[Stored data entries]
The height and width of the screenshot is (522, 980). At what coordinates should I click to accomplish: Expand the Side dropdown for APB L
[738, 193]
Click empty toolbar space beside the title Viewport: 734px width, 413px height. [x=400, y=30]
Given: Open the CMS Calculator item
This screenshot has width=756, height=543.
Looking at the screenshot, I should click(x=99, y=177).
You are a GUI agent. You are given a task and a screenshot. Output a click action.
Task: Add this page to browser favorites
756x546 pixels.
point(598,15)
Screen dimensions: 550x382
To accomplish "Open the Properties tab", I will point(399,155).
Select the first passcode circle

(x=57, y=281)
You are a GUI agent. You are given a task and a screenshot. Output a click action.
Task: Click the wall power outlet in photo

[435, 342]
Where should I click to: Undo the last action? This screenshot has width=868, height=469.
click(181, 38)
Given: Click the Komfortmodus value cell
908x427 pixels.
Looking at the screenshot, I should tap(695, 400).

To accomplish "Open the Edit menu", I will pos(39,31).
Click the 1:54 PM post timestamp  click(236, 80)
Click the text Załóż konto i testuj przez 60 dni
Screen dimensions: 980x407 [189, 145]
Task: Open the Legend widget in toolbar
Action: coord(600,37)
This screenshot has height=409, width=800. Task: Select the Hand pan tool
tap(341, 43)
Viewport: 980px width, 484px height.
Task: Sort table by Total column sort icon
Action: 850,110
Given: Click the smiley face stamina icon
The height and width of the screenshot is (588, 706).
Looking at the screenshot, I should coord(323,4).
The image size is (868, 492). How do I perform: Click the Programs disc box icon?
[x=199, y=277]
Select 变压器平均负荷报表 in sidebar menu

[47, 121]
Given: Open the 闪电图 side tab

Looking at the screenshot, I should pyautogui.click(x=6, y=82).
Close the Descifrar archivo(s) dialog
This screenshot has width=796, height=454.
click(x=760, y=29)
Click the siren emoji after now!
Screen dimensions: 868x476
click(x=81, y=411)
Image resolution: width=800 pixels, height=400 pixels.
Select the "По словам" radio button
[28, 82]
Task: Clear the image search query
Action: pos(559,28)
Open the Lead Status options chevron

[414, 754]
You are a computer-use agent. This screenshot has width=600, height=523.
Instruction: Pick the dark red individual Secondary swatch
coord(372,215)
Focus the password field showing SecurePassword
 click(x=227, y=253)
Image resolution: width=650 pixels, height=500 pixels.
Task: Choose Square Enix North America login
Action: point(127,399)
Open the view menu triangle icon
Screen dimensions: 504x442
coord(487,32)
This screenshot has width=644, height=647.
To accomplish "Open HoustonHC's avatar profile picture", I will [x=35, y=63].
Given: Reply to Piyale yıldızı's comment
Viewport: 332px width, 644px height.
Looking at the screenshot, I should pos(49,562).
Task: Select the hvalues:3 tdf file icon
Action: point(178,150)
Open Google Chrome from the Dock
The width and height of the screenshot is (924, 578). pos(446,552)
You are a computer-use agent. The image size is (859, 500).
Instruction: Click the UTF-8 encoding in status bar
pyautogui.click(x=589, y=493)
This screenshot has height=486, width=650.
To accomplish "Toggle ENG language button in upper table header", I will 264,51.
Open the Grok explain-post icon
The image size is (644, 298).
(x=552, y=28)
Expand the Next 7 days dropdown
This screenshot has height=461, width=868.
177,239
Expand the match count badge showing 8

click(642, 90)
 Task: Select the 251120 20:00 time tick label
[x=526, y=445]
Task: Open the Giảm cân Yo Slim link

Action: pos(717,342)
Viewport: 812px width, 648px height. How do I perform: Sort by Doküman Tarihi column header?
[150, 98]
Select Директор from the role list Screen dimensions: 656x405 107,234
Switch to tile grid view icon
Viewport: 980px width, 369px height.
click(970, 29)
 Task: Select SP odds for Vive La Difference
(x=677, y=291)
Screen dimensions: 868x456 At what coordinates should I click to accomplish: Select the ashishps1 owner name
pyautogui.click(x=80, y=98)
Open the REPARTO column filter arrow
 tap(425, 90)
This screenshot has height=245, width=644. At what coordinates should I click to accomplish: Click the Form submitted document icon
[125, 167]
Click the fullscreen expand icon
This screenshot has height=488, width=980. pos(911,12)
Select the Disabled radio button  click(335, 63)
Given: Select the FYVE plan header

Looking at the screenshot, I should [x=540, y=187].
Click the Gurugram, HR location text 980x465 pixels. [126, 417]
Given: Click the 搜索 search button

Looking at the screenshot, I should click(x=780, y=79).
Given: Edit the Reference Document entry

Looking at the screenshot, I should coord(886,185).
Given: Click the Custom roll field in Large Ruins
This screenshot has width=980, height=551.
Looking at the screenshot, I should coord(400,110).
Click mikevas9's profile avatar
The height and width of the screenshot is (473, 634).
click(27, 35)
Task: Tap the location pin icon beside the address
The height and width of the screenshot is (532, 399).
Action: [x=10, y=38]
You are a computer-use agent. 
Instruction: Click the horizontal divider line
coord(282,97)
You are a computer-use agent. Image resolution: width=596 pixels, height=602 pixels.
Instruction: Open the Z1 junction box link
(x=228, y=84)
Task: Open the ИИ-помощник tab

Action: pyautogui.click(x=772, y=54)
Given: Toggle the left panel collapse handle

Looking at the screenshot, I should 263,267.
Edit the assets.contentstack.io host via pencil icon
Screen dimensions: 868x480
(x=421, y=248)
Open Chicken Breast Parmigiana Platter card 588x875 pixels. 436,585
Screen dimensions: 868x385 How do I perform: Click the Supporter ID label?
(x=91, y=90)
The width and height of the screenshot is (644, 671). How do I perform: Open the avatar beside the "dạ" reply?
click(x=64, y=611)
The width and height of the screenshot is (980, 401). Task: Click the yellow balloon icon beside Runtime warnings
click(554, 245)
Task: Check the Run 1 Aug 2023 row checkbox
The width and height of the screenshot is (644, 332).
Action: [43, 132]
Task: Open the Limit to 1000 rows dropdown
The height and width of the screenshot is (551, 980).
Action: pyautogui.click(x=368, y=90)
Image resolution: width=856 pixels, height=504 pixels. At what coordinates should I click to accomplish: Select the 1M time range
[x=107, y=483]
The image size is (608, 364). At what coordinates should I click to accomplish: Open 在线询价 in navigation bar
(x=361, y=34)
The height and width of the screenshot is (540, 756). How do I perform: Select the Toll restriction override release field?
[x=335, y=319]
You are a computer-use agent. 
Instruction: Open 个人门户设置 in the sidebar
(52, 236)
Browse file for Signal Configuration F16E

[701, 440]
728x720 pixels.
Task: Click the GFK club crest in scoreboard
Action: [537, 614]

■ What is needed: Beginning at the top of the data, extract each line through the line containing "Close the Descifrar archivo(s) dialog" and return those lines exactly, with nothing added.

■ Task response:
The height and width of the screenshot is (522, 980). At what coordinates should I click to accomplish: Expand the Side dropdown for APB L
[738, 193]
Click empty toolbar space beside the title Viewport: 734px width, 413px height. [x=400, y=30]
Given: Open the CMS Calculator item
This screenshot has width=756, height=543.
Looking at the screenshot, I should click(x=99, y=177).
You are a GUI agent. You are given a task and a screenshot. Output a click action.
Task: Add this page to browser favorites
756x546 pixels.
point(598,15)
Screen dimensions: 550x382
To accomplish "Open the Properties tab", I will point(399,155).
Select the first passcode circle

(x=57, y=281)
You are a GUI agent. You are given a task and a screenshot. Output a click action.
Task: Click the wall power outlet in photo

[435, 342]
Where should I click to: Undo the last action? This screenshot has width=868, height=469.
click(181, 38)
Given: Click the Komfortmodus value cell
908x427 pixels.
Looking at the screenshot, I should tap(695, 400).

To accomplish "Open the Edit menu", I will pos(39,31).
Click the 1:54 PM post timestamp  click(236, 80)
Click the text Załóż konto i testuj przez 60 dni
Screen dimensions: 980x407 [189, 145]
Task: Open the Legend widget in toolbar
Action: coord(600,37)
This screenshot has height=409, width=800. Task: Select the Hand pan tool
tap(341, 43)
Viewport: 980px width, 484px height.
Task: Sort table by Total column sort icon
Action: 850,110
Given: Click the smiley face stamina icon
The height and width of the screenshot is (588, 706).
Looking at the screenshot, I should coord(323,4).
The image size is (868, 492). How do I perform: Click the Programs disc box icon?
[x=199, y=277]
Select 变压器平均负荷报表 in sidebar menu

[47, 121]
Given: Open the 闪电图 side tab

Looking at the screenshot, I should pyautogui.click(x=6, y=82).
Close the Descifrar archivo(s) dialog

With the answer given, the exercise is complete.